Data for analysis:
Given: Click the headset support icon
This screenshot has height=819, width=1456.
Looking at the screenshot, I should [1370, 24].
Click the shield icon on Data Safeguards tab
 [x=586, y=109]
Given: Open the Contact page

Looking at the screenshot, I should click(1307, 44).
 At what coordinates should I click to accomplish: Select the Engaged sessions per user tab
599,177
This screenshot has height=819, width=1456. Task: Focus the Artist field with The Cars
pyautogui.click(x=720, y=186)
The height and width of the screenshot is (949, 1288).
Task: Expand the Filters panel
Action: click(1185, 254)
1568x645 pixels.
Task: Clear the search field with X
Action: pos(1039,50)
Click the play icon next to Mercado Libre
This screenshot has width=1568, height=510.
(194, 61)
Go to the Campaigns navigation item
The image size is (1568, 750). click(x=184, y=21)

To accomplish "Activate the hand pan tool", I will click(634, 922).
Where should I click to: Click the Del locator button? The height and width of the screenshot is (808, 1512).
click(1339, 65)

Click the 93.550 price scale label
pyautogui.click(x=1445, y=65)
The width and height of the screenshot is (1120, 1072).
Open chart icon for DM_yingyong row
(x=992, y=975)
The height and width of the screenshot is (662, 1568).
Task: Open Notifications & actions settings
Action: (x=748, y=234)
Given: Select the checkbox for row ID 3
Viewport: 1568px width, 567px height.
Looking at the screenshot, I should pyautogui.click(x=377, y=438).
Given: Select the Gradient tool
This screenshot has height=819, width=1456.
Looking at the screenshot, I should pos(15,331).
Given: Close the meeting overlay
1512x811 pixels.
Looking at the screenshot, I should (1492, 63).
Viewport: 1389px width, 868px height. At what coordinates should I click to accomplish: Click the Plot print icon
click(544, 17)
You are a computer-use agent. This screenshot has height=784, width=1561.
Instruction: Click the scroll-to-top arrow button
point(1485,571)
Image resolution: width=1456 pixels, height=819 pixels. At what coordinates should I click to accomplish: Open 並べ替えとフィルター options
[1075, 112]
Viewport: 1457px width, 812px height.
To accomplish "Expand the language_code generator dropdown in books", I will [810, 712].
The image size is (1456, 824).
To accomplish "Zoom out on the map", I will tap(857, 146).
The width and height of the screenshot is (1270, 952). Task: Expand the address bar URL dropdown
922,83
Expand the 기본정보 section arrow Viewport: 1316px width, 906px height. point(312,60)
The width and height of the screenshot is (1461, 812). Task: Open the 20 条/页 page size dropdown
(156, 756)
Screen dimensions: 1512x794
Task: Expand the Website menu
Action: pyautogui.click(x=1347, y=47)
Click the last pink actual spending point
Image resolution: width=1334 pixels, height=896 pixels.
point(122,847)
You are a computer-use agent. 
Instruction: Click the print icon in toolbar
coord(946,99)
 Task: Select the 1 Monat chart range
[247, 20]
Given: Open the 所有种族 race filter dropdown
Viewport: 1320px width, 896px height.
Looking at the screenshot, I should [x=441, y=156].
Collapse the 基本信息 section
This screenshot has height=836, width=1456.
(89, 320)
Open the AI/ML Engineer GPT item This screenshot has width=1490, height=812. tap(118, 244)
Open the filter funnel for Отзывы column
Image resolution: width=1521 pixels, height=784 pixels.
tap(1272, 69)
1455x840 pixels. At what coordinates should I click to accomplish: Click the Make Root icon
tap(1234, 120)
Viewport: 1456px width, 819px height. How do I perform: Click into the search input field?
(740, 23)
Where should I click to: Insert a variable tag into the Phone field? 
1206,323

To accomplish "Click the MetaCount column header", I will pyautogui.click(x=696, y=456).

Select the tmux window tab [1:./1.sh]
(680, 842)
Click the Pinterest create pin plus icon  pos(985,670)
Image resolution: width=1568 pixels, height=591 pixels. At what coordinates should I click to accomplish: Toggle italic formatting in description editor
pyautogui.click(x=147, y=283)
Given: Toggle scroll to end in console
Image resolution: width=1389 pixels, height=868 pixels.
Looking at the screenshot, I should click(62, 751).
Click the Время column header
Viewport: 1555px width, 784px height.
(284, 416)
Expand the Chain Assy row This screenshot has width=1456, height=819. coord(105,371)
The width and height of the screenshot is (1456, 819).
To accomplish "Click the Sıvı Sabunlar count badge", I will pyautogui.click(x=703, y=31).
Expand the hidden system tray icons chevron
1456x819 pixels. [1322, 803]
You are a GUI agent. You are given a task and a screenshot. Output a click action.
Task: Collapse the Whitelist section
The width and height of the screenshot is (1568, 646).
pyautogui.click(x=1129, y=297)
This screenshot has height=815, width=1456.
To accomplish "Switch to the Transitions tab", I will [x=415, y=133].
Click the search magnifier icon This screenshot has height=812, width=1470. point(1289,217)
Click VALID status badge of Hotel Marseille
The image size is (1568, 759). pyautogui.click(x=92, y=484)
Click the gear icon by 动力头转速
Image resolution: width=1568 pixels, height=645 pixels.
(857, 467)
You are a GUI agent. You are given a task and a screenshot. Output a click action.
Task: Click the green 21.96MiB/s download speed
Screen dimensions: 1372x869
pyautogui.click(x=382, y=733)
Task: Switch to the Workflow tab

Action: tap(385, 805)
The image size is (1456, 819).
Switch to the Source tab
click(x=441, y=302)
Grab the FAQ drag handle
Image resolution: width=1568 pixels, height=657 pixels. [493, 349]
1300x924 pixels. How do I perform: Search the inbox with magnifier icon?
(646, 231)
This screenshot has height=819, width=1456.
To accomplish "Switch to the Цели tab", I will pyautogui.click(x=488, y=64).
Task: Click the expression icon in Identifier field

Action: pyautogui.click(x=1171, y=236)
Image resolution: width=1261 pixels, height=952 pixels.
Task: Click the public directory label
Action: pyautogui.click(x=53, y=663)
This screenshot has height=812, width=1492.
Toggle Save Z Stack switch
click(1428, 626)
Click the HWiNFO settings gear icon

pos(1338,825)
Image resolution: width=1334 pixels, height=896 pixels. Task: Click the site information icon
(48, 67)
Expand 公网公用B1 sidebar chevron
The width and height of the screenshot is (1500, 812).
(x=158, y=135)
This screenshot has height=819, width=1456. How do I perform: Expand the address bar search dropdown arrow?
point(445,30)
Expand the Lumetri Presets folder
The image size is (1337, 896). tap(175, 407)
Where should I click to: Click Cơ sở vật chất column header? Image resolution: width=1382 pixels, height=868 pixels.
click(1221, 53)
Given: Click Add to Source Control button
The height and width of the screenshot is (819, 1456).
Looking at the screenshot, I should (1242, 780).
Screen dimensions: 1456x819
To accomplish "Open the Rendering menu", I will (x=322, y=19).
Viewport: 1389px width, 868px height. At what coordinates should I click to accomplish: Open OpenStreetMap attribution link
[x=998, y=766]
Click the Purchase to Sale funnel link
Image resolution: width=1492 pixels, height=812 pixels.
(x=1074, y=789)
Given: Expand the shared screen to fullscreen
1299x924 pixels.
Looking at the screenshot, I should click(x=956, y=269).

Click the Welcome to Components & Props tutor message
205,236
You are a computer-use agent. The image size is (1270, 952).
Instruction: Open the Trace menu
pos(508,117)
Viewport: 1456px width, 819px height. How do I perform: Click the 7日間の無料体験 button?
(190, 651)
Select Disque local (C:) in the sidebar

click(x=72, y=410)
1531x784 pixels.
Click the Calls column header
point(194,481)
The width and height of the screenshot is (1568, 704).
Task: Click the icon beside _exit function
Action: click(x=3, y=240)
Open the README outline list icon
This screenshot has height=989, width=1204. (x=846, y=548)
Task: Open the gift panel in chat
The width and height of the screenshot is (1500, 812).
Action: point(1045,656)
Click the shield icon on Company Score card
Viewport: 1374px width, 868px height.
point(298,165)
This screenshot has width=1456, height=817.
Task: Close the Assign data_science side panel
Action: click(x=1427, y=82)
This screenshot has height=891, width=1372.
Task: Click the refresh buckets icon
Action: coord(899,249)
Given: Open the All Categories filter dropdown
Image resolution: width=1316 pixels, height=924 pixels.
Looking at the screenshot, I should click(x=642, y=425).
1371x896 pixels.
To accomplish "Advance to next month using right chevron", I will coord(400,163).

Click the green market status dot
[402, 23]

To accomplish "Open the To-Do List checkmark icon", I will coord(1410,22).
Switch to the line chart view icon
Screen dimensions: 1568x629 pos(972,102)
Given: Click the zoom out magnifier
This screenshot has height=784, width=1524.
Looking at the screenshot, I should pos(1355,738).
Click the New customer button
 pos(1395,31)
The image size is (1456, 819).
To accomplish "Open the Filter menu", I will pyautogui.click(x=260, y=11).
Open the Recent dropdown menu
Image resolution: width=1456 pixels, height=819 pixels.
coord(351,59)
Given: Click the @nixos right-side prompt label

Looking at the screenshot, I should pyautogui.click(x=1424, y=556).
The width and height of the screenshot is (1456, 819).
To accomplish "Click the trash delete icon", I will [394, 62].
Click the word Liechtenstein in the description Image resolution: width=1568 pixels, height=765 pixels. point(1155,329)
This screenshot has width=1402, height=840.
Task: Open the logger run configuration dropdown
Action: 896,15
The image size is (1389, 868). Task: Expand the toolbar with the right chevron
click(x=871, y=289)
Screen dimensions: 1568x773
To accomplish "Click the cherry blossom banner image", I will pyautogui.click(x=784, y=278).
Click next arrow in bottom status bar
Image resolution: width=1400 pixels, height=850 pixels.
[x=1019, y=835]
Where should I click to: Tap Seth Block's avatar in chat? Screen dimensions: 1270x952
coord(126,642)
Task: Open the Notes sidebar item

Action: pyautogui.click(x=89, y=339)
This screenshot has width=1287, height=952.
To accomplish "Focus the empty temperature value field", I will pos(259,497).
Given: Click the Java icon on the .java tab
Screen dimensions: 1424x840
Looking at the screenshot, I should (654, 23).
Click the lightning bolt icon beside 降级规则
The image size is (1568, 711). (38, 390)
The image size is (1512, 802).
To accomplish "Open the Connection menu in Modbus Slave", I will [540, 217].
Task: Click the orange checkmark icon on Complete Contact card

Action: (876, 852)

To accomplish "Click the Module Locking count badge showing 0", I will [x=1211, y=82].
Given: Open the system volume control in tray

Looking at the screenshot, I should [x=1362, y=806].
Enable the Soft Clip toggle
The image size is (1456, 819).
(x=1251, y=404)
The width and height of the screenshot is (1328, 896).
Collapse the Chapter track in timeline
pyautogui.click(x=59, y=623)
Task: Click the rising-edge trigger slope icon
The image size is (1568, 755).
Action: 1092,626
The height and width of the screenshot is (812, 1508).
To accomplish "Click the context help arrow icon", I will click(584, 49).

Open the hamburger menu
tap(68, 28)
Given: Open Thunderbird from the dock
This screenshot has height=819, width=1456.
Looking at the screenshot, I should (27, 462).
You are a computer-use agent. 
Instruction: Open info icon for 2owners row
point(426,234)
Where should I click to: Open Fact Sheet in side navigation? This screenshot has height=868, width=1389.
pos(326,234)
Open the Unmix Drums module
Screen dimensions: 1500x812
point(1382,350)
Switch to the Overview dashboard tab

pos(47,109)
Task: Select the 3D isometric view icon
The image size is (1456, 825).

What you will do: Check each line of the records for the string "computer" and copy those that have it.

Answer area:
You are a computer-use agent. This screenshot has height=784, width=1561.
You are a computer-use agent. 
You are a computer-use agent. The image size is (1270, 952).
You are a computer-use agent. 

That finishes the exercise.